Lorsqu’Info-tabac soulève le cas d’anciens fumeurs qui allèguent avoir développé une dépendance envers un produit d’arrêt tabagique, Nicolas Pépin est sceptique. « Avec l’inhalateur, il faut aspirer pendant près d’une demi-heure pour obtenir de 15 à 20 % de la concentration sanguine de nicotine obtenue avec une cigarette en quelques minutes, précise-t-il. Si ce produit contient assez de nicotine pour aider les gens à se libérer du tabac, je ne crois pas que les personnes qui ont une dépendance physiologique envers la nicotine puissent se contenter d’aussi peu. Par contre, on peut, peut-être, parler d’une dépendance psychologique dans la mesure où d’anciens fumeurs se servent de nos produits pour se sécuriser face à d’éventuelles envies de fumer. »

L’industrie du tabac veut sa part du gâteau…

Si les compagnies pharmaceutiques ne semblent pas intéressées à s’engager dans la réduction des méfaits, l’industrie du tabac, elle, entrevoit les possibilités de ce nouveau filon. Certaines multinationales ont déjà mis en marché des produits sans combustion. C’est notamment le cas de British American Tobacco qui vient de commercialiser du snus (tabac à priser) sous le nom de sa célèbre marque de cigarettes Lucky Strike en Afrique du Sud, et de RJ Reynolds qui a mis en marché des comprimés de tabac de marque Interval.

Étalage proportionnel au risque

Les produits qui offrent une solution de rechange à la cigarette sont difficiles, voire impossibles à trouver chez les détaillants, déplore David Sweanor.

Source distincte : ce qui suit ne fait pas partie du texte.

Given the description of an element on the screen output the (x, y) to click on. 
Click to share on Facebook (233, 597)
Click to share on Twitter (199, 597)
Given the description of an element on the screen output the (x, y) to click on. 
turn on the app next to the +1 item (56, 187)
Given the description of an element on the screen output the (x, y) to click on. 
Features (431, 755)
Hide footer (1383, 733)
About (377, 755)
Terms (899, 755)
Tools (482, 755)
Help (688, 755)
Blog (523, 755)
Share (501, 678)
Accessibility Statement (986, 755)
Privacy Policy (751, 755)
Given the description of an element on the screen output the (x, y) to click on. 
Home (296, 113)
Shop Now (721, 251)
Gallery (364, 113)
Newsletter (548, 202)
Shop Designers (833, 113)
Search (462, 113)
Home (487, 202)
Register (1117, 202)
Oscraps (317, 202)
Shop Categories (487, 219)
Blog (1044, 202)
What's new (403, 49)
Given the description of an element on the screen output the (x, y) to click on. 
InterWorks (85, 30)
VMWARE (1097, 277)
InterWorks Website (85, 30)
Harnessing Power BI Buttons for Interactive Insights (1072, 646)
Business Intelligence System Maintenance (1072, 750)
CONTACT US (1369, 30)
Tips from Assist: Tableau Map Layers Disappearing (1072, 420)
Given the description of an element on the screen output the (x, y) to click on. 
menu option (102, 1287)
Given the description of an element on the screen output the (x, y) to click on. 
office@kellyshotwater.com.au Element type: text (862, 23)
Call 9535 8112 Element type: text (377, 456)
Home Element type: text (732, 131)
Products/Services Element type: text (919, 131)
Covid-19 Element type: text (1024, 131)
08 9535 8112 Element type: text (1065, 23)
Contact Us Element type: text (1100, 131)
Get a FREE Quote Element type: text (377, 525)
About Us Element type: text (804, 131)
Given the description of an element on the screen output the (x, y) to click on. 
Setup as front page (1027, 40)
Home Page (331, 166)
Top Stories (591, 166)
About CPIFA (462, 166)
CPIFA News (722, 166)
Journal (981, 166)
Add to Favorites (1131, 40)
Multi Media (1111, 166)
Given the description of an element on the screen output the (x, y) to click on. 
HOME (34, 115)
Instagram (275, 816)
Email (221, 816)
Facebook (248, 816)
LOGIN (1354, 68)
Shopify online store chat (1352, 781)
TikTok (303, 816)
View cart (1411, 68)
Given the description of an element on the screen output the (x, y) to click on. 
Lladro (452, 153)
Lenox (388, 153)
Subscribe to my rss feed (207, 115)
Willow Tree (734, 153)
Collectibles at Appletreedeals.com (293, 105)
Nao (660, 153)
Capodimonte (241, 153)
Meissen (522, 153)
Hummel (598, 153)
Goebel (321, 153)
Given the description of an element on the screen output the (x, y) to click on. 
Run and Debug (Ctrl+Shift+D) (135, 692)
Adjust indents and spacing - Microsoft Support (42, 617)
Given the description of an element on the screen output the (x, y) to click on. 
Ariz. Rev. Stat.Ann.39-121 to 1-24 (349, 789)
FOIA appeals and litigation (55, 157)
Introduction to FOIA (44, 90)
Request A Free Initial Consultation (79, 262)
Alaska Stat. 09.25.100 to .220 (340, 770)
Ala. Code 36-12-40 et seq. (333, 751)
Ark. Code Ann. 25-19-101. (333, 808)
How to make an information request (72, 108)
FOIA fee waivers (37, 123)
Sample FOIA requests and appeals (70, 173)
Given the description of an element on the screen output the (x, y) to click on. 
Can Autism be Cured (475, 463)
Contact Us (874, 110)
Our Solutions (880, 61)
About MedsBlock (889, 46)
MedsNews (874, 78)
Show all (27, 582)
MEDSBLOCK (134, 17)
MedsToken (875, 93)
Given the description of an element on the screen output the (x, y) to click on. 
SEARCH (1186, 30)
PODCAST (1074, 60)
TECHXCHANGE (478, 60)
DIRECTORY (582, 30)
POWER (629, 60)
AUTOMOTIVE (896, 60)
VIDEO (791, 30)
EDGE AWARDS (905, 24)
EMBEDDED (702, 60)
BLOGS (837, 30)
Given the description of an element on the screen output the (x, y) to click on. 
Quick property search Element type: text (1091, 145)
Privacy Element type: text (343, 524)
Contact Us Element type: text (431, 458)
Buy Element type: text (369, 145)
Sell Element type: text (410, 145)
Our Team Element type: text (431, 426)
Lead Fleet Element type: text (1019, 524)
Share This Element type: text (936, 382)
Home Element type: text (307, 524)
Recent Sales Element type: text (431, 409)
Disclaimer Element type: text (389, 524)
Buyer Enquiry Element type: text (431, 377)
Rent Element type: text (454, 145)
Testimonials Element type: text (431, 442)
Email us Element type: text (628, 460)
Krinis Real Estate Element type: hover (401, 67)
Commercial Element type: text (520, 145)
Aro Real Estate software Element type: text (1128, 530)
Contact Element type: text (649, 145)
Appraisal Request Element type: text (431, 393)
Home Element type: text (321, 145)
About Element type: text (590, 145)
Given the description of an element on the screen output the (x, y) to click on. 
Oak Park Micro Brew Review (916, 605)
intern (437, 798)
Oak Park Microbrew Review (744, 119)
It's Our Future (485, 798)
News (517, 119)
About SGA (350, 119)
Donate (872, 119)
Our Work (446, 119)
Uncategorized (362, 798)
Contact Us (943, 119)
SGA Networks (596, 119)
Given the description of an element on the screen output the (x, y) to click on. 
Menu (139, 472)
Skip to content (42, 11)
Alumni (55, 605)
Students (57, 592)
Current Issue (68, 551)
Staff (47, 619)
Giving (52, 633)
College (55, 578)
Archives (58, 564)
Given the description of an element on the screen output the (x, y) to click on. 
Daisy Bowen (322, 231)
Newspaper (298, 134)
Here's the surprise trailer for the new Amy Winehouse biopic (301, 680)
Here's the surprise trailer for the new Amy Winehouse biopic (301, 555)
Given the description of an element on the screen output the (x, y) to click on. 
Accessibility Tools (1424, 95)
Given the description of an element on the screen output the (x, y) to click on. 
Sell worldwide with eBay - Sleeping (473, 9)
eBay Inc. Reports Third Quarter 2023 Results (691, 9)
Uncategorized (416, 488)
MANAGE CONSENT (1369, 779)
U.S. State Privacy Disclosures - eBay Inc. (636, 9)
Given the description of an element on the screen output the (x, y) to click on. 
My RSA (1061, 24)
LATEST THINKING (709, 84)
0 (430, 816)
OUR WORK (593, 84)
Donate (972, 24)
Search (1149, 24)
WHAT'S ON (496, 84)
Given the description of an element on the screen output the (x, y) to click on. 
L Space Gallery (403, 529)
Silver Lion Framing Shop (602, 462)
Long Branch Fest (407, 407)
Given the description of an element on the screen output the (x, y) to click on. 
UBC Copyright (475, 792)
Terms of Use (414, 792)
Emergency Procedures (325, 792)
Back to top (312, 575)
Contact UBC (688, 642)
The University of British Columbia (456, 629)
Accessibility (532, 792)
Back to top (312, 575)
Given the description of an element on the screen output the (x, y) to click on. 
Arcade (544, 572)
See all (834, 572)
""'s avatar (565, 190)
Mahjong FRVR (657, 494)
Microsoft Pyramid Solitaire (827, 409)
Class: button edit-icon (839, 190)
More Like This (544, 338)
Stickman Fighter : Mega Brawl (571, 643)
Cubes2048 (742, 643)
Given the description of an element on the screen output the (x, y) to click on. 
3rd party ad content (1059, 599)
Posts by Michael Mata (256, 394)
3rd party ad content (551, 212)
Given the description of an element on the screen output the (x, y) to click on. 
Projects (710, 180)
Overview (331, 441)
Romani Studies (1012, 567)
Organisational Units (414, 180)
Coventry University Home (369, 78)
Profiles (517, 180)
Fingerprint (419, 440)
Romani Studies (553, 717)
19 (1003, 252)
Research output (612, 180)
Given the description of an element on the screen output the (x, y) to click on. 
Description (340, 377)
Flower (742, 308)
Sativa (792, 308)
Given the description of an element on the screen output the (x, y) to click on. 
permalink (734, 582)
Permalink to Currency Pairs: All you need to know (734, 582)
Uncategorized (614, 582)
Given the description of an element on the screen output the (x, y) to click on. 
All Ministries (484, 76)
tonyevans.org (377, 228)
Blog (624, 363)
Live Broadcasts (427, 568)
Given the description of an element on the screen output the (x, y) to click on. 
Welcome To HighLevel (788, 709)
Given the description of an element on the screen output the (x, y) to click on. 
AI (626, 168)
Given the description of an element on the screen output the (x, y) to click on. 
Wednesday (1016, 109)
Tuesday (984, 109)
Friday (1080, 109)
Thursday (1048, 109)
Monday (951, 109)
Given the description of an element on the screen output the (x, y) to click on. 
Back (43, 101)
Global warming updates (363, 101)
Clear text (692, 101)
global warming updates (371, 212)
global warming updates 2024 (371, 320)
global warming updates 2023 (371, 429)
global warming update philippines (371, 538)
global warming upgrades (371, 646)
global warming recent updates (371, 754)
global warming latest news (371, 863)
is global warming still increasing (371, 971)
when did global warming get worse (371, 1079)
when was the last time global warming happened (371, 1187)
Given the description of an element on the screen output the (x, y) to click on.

Selon lui, les aides pharmacologiques devraient être placées bien à la vue, dans tous les commerces où des cigarettes sont vendues. Le tabac sans combustion serait un peu moins visible, alors que les cigarettes n’occuperaient qu’une infime place, ou mieux encore, seraient cachées. De plus, les gouvernements auraient avantage à instaurer une politique de taxation en vertu de laquelle les cigarettes seraient plus chères que les aides pharmacologiques et que les produits qui comportent moins de risques, tel le tabac à chiquer ou à priser. Interrogé sur les règles qui devraient régir la mise en marché des substituts de tabac, M. Sweanor soutient que s’il y a trop de contraintes, les gens vont continuer à fumer.

Défis à venir

Si ce n’était pas de la dépendance, il n’y aurait probablement pas toute cette controverse autour de la réduction des méfaits, croit David Sweanor. « Si on veut que moins de gens décèdent du tabagisme, un des défis éventuels sera d’informer les fumeurs qu’il existe une alternative au statu quo, et de les convaincre d’opter pour des produits plus sécuritaires. » Rappelons qu’à l’heure actuelle, les trois quarts des fumeurs canadiens consomment des cigarettes dites « légères » en pensant qu’il s’agit d’un produit moins nocif. Peut-être un peu optimiste, M. Sweanor espère que d’ici 30 ans, le mode d’administration de la nicotine aura changé.